Lavoce.info

Autore: Vincenzo Galasso Pagina 4 di 5

galasso Vincenzo Galasso è professore di Economia Politica presso l'Università Bocconi di Milano, Research Affiliate del CEPR - Centre for Economic Policy Research, London e Research Fellow dell´IGIER. Ha conseguito una laurea in Economia Politica presso l'Università Bocconi e un Ph.D. in Economics presso la University of California at Los Angeles. Successivamente è stato Assistant Professor presso la Universidad Carlos III de Madrid.

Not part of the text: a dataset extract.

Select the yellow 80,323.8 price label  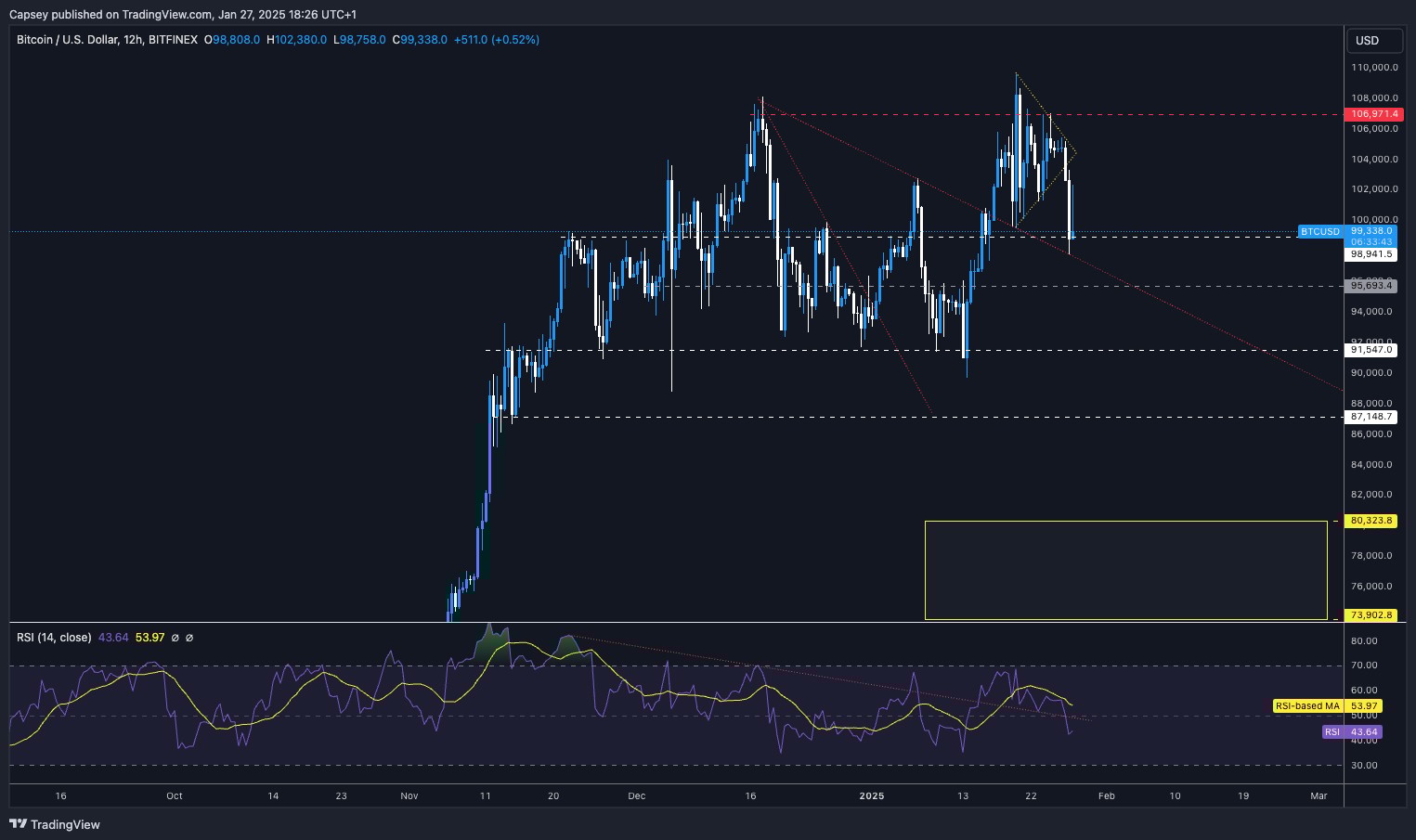[x=1371, y=521]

Nella sua ricerca si occupa prevalentemente di political economics, pensioni e stato sociale.

POSTO FISSO PER CHI?

Quando parla il Ministro dell’Economia bisogna prenderlo sul serio. In cosa consiste la svolta di Giulio Tremonti sul posto fisso? Ci sono tre interpretazioni. La prima è che sia solo una mossa demagogica, politica, per “spiazzare la sinistra”, come rimarcato da diversi quotidiani e commentatori.  Se così fosse non ci interessa. Notiamo che servirebbe solo a rendere più fisso il posto di Giulio Tremonti alla scrivania di Quintino Sella.
La seconda interpretazione è che il Ministro voglia davvero intervenire dove ha voce in capitolo. Tremonti è di fatto il cassiere del pubblico impiego. Ha dunque il Ministro intenzione di assumere tutti i lavoratori precari della Pubblica amministrazione? Quanto costa? E cosa ne pensa il titolare del dicastero alla Funzione Pubblica, il datore di lavoro dei pubblici dipendenti?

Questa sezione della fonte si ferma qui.